If a line in the records contains the string "Screen", show that line.

Provided information =
******************************

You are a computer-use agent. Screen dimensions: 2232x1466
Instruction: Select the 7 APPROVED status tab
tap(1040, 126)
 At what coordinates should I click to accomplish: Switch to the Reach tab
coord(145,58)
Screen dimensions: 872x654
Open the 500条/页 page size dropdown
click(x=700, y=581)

******************************

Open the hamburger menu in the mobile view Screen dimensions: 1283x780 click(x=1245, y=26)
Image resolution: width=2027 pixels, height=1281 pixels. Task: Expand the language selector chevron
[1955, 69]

******************************

Answer below =
You are a computer-use agent. Screen dimensions: 2232x1466
Screen dimensions: 872x654
Open the hamburger menu in the mobile view Screen dimensions: 1283x780 click(x=1245, y=26)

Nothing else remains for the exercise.